Por mais que me custe a admitir a idade começa a pesar.

Entenda-se que não é por ser velho de idade, é apenas por esta se começar a notar. Quando começo a ficar preocupado com o avolumar de anos, deprimido com aniversários, saudoso dos “velhos tempos”, quer dizer que algo se passa.

porra, quando o nível de colesterol é uma preocupação, definitivamente se passa algo de muito errado...

“Ah, coisa e tal... É a vida, blah, blah, blah”. O caraças é que é.

Peço muita desculpa mas isto deixa-me nervoso. Pior do que isso, deixa-me enervado. Não sei se já repararam mas o tempo, essa quarta dimensão cósmica que nos rege a vida a todos e a tudo, é das coisa mais irritantes que este cosmos tem.

Se não vejamos. Quando estamos a divertir-nos como verdadeiros patrícios no tempo dos romanos, o tempo esvanece-se por entre os nossos dedos que nem areia, pior, que nem migalhas de areia. Quando estamos aborrecidos ou a fazer algo que não nos entusiasma particularmente, ou pior ainda a trabalhar em algo que nos desgosta profundamente

que nem a maioria das pessoas da sociedade actual

o tempo parece que, ao passar por nós, pára numa tentativa bem sucedida de escárnio cósmico, similar aqueles antigos colegas da escola que quando nos viam no castigo apontavam e riam dizendo “nós safámo-nos”...

E é mesmo.

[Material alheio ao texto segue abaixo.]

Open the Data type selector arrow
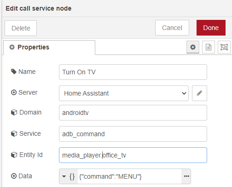Image resolution: width=232 pixels, height=187 pixels. tap(64, 176)
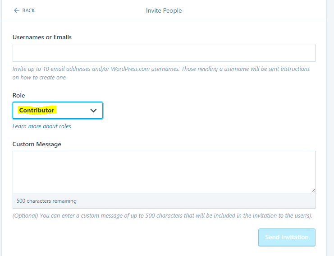Screen dimensions: 334x256
Task: Click the Invite People header title
Action: coord(164,10)
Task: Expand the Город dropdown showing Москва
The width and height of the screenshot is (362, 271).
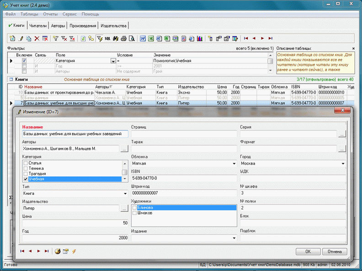Action: (343, 163)
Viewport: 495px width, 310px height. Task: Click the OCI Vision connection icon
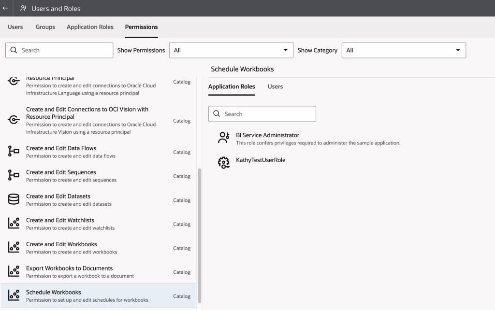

A única coisa que sobrevive ao tempo é o tempo. Tudo o resto, mais cedo ou mais tarde, acaba por acusar o peso tridimensional da quarta dimensão. Mentira. A Cher também não parece sentir o peso da idade.

O tempo é efectivamente algo de muito estranho. É algo que só se nota quando se pensa nele. Daí essa bi-percepção paradoxal que nos causa. Eu não posso acreditar que o cosmos nos fosse pregar uma partida de mau gosto onde nos forçávamos a uma eternidade aborrecida e entediante tendo por única alternativa uns breves momentos acelerados e divertidos.

Na verdade, apenas pensamos que essa alternativa existe já que apenas comparamos as duas hipóteses depois de as experimentarmos. Não as escolhemos. Olhamos para elas contemplando o passado e por alguma razão achamos que no futuro poderemos escolher. A alternativa não está no tempo em si mas na forma como o aproveitamos. Optamos normalmente por o ocupar ao máximo, ficando desgostosos pelo facto de ele parecer passar mais rápido.

Ou seja, a triste realidade é que qualquer que seja a verdade à cerca do tempo e da forma como ele se manifesta subjectivamente a cada indivíduo, nós não podemos fazer nada a esse propósito. É uma constante da vida. É uma imponderabilidade.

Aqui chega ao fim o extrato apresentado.